8. Une violation des droits de la défense, en particulier du droit d'être entendu, n'entraîne l'annulation de la décision prise au terme de la procédure administrative en cause que si, en l'absence de cette irrégularité, cette procédure pouvait aboutir à un résultat différent.

9. M. et Mme C... qui se bornent à citer les dispositions de l'article 41 de la Charte des droits fondamentaux de l'Union européenne ne font valoir, à ce titre, aucune circonstance quelconque de leur situation faisant obstacle à l'éloignement.

10. Aux termes de l'article L. 542-2 du code de l'entrée et du séjour des étrangers et du droit d'asile : " Par dérogation à l'article L. 542-1, le droit de se maintenir sur le territoire français prend fin : 1° Dès que l'Office français de protection des réfugiés et apatrides a pris les décisions suivantes : d) une décision de rejet dans les cas prévus à l'article L. 531-24 et au 5° de l'article L. 531-27 ; (...) ". Aux termes de l'article L. 531-24 du même code : " L'Office français de protection des réfugiés et apatrides statue en procédure accélérée dans les cas suivants : 1° Le demandeur provient d'un pays considéré comme un pays d'origine sûr au sens de l'article L. 531-25 ; (...) ".

11. D'une part, il résulte des dispositions précitées qu'un ressortissant étranger issu d'un pays sûr dont la demande d'asile a été rejetée selon la procédure accélérée ne bénéficie pas du droit de se maintenir sur le territoire français jusqu'à ce que la Cour nationale du droit d'asile ait statué sur son recours. En l'espèce, il n'est pas contesté que l'Office français de protection des réfugiés et apatrides a procédé à l'examen de la demande d'asile présentée par M. et Mme C... selon la procédure accélérée en application du d) du 1° de l'article L. 542-2 du code de l'entrée et du séjour des étrangers et du droit d'asile.

12. D'autre part aux termes de l'article L. 752-5 du code de l'entrée et du séjour des étrangers et du droit d'asile : " L'étranger dont le droit au maintien sur le territoire a pris fin en application des b ou d du 1° de l'article L. 542-2 et qui fait l'objet d'une décision portant obligation de quitter le territoire français peut, dans les conditions prévues à la présente section, demander au tribunal administratif la suspension de l'exécution de cette décision jusqu'à l'expiration du délai de recours devant la Cour nationale du droit d'asile ou, si celle-ci est saisie, soit jusqu'à la date de la lecture en audience publique de la décision de la cour, soit, s'il est statué par ordonnance, jusqu'à la date de la notification de celle-ci. ".

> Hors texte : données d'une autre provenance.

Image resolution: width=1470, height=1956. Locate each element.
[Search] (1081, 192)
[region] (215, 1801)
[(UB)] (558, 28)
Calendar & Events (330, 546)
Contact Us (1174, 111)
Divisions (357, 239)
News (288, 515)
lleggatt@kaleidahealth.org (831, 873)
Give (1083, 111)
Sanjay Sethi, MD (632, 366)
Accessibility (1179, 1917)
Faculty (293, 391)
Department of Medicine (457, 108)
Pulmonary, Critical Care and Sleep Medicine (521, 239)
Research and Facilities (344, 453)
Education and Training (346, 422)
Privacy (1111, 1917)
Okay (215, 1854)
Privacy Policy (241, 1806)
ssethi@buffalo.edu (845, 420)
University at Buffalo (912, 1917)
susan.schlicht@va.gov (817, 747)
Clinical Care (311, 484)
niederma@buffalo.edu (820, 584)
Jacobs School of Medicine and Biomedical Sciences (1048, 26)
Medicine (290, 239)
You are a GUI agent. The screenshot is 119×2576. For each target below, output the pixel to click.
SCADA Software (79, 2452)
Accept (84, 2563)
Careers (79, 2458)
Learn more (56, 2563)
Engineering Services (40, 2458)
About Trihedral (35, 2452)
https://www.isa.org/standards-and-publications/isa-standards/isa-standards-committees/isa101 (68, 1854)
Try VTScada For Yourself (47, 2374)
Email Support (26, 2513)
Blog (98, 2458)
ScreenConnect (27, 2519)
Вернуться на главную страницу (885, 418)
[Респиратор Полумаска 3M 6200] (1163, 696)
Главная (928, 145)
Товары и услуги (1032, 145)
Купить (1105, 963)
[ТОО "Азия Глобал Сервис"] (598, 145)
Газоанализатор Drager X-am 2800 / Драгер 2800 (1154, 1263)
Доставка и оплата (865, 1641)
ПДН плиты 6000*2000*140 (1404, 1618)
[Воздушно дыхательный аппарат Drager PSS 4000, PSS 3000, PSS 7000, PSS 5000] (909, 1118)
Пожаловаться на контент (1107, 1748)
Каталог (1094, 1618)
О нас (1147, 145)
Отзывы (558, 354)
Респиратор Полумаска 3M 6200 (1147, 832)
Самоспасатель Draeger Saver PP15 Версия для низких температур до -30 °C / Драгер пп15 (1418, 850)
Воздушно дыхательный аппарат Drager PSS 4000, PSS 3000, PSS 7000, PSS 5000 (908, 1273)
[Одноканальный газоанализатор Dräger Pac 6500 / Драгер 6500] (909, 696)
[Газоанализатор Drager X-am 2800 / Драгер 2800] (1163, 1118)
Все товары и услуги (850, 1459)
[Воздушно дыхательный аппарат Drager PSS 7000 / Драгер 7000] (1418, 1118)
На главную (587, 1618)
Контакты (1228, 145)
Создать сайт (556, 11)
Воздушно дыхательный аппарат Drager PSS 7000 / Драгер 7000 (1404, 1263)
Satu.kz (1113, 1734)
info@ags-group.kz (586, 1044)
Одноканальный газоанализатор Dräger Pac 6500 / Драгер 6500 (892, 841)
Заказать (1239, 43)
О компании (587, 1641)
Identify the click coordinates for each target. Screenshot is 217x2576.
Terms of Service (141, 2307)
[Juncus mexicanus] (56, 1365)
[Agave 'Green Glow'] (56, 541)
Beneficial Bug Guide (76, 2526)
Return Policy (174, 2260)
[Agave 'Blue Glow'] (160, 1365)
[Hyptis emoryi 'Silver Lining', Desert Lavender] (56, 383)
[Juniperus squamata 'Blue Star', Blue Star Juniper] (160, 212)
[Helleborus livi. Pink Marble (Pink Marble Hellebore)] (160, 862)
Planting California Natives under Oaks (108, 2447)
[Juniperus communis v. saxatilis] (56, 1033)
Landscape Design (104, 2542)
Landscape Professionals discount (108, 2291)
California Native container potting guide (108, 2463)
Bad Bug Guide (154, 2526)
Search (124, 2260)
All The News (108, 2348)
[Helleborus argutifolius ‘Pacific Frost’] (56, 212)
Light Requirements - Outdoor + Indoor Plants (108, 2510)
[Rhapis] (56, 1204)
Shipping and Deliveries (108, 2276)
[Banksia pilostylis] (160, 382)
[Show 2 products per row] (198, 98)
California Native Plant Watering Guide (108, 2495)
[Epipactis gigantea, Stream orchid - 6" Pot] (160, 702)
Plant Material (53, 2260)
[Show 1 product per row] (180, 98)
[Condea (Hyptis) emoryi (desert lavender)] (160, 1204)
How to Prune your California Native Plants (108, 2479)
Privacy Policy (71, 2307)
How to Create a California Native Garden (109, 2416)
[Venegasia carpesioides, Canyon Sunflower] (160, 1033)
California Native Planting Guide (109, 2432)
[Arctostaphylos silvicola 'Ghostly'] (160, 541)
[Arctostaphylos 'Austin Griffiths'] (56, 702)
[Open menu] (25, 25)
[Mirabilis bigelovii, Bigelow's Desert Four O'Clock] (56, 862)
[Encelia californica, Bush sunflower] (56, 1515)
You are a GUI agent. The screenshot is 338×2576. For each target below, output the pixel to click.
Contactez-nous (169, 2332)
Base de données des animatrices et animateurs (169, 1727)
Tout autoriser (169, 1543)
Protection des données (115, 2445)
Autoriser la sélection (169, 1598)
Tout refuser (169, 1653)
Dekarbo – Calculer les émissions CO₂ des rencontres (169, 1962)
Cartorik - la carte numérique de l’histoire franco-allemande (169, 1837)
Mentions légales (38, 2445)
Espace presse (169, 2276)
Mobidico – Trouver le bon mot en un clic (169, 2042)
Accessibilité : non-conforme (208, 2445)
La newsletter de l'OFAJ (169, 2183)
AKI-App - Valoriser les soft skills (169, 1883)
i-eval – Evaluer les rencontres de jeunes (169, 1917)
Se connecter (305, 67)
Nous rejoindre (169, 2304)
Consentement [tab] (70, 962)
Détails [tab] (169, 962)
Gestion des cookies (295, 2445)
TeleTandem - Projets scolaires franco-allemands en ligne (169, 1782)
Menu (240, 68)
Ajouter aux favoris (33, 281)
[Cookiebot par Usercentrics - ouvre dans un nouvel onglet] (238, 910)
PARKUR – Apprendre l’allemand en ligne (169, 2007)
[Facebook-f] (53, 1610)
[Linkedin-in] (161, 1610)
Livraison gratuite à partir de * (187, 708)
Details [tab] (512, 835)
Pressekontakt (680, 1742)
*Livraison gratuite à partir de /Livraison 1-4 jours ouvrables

13. L'étranger faisant l'objet d'une mesure d'éloignement qui forme un recours contre celle-ci peut, en application des articles précités, saisir le tribunal administratif de conclusions aux fins de suspension de cette mesure. A l'appui de ses conclusions, il peut se prévaloir d'éléments apparus et de faits intervenus postérieurement à la décision de rejet ou d'irrecevabilité de sa demande de protection ou à l'obligation de quitter le territoire français, ou connus de lui postérieurement. La mesure d'éloignement ne peut être mise à exécution pendant l'examen par le juge de la demande de suspension.

14. Ainsi, le demandeur d'asile dispose-t-il d'un recours juridictionnel effectif, conformément aux exigences du paragraphe 6 de l'article 46 de la directive 2013/32/UE du Parlement européen et du Conseil du 26 juin 2013 relative aux procédures communes pour l'octroi et le retrait de la protection internationale, qui permet aux États membres, dans une série d'hypothèses qui correspondent à celles qui sont prévues par les dispositions précitées, de déroger au principe du caractère suspensif du recours, à condition qu'une juridiction, saisie d'office ou par le demandeur, puisse se prononcer sur le droit au maintien sur le territoire de ce dernier jusqu'à la décision de la juridiction compétente pour se prononcer sur la demande d'asile. Par suite, le moyen tiré de ce que l'article L. 542-2 du code de l'entrée et du séjour des étrangers et du droit d'asile serait incompatible avec les objectifs et dispositions de la directive 2013/32/UE du 26 juin 2013 ne peut qu'être écarté.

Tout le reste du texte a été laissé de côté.